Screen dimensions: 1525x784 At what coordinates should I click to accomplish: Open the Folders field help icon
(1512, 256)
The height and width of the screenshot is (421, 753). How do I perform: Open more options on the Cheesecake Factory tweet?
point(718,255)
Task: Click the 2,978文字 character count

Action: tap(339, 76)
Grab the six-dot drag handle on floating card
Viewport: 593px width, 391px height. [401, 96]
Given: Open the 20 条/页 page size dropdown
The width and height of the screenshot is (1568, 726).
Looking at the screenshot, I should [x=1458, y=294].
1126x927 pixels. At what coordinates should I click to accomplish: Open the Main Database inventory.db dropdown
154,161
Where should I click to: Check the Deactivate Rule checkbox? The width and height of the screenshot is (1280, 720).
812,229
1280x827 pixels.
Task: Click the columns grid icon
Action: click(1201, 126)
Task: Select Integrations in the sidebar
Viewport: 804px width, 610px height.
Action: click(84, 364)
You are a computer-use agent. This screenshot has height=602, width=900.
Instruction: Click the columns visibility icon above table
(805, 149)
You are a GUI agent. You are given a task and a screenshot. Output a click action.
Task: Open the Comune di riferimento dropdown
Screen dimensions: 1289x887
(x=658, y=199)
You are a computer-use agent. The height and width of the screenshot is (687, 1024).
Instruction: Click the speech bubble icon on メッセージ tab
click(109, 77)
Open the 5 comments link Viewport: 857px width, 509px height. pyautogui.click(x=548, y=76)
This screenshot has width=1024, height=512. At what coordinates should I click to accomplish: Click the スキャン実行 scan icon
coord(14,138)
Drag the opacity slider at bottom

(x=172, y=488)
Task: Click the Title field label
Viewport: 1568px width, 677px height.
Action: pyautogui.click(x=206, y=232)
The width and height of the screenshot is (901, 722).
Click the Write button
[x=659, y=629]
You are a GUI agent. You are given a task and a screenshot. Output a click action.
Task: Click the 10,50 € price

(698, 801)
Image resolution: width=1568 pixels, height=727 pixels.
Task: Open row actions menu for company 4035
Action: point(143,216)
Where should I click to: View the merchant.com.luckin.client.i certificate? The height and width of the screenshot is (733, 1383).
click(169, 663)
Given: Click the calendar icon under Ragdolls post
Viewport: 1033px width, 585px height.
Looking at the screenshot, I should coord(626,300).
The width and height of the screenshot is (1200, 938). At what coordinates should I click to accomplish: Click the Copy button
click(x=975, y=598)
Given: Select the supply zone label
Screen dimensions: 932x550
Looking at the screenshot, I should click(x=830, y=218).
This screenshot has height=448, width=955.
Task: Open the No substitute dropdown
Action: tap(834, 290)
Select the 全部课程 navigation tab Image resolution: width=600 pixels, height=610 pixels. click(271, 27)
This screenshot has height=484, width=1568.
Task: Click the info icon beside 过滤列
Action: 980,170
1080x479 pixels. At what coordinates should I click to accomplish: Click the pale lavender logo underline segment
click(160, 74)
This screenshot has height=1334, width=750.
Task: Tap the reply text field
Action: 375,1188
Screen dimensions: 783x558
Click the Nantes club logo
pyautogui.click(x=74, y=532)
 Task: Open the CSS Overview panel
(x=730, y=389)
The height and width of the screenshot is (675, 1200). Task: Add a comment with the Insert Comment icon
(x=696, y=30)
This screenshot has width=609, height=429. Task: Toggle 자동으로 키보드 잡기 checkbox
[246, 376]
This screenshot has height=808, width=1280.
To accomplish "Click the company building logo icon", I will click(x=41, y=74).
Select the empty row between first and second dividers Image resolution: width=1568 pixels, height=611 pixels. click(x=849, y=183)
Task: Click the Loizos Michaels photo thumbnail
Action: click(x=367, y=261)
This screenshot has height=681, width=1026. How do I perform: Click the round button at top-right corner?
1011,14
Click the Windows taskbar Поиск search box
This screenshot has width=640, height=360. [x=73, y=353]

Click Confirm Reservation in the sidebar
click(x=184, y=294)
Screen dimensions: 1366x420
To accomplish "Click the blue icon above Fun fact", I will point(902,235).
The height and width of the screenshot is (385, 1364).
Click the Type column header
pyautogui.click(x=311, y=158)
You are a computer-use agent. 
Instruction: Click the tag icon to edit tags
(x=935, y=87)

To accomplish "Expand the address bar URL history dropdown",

* [What is required]
When the material above is given again, every line must match it exactly.

* [Response below]
Screen dimensions: 1525x784 At what coordinates should I click to accomplish: Open the Folders field help icon
(1512, 256)
The height and width of the screenshot is (421, 753). How do I perform: Open more options on the Cheesecake Factory tweet?
point(718,255)
Task: Click the 2,978文字 character count

Action: tap(339, 76)
Grab the six-dot drag handle on floating card
Viewport: 593px width, 391px height. [401, 96]
Given: Open the 20 条/页 page size dropdown
The width and height of the screenshot is (1568, 726).
Looking at the screenshot, I should [x=1458, y=294].
1126x927 pixels. At what coordinates should I click to accomplish: Open the Main Database inventory.db dropdown
154,161
Where should I click to: Check the Deactivate Rule checkbox? The width and height of the screenshot is (1280, 720).
812,229
1280x827 pixels.
Task: Click the columns grid icon
Action: click(1201, 126)
Task: Select Integrations in the sidebar
Viewport: 804px width, 610px height.
Action: click(84, 364)
You are a computer-use agent. This screenshot has height=602, width=900.
Instruction: Click the columns visibility icon above table
(805, 149)
You are a GUI agent. You are given a task and a screenshot. Output a click action.
Task: Open the Comune di riferimento dropdown
Screen dimensions: 1289x887
(x=658, y=199)
You are a computer-use agent. The height and width of the screenshot is (687, 1024).
Instruction: Click the speech bubble icon on メッセージ tab
click(109, 77)
Open the 5 comments link Viewport: 857px width, 509px height. pyautogui.click(x=548, y=76)
This screenshot has width=1024, height=512. At what coordinates should I click to accomplish: Click the スキャン実行 scan icon
coord(14,138)
Drag the opacity slider at bottom

(x=172, y=488)
Task: Click the Title field label
Viewport: 1568px width, 677px height.
Action: pyautogui.click(x=206, y=232)
The width and height of the screenshot is (901, 722).
Click the Write button
[x=659, y=629]
You are a GUI agent. You are given a task and a screenshot. Output a click action.
Task: Click the 10,50 € price

(698, 801)
Image resolution: width=1568 pixels, height=727 pixels.
Task: Open row actions menu for company 4035
Action: point(143,216)
Where should I click to: View the merchant.com.luckin.client.i certificate? The height and width of the screenshot is (733, 1383).
click(169, 663)
Given: Click the calendar icon under Ragdolls post
Viewport: 1033px width, 585px height.
Looking at the screenshot, I should coord(626,300).
The width and height of the screenshot is (1200, 938). At what coordinates should I click to accomplish: Click the Copy button
click(x=975, y=598)
Given: Select the supply zone label
Screen dimensions: 932x550
Looking at the screenshot, I should click(x=830, y=218).
This screenshot has height=448, width=955.
Task: Open the No substitute dropdown
Action: tap(834, 290)
Select the 全部课程 navigation tab Image resolution: width=600 pixels, height=610 pixels. click(271, 27)
This screenshot has height=484, width=1568.
Task: Click the info icon beside 过滤列
Action: 980,170
1080x479 pixels. At what coordinates should I click to accomplish: Click the pale lavender logo underline segment
click(160, 74)
This screenshot has height=1334, width=750.
Task: Tap the reply text field
Action: 375,1188
Screen dimensions: 783x558
Click the Nantes club logo
pyautogui.click(x=74, y=532)
 Task: Open the CSS Overview panel
(x=730, y=389)
The height and width of the screenshot is (675, 1200). Task: Add a comment with the Insert Comment icon
(x=696, y=30)
This screenshot has width=609, height=429. Task: Toggle 자동으로 키보드 잡기 checkbox
[246, 376]
This screenshot has height=808, width=1280.
To accomplish "Click the company building logo icon", I will click(x=41, y=74).
Select the empty row between first and second dividers Image resolution: width=1568 pixels, height=611 pixels. click(x=849, y=183)
Task: Click the Loizos Michaels photo thumbnail
Action: click(x=367, y=261)
This screenshot has height=681, width=1026. How do I perform: Click the round button at top-right corner?
1011,14
Click the Windows taskbar Поиск search box
This screenshot has width=640, height=360. [x=73, y=353]

Click Confirm Reservation in the sidebar
click(x=184, y=294)
Screen dimensions: 1366x420
To accomplish "Click the blue icon above Fun fact", I will point(902,235).
The height and width of the screenshot is (385, 1364).
Click the Type column header
pyautogui.click(x=311, y=158)
You are a computer-use agent. 
Instruction: Click the tag icon to edit tags
(x=935, y=87)

To accomplish "Expand the address bar URL history dropdown",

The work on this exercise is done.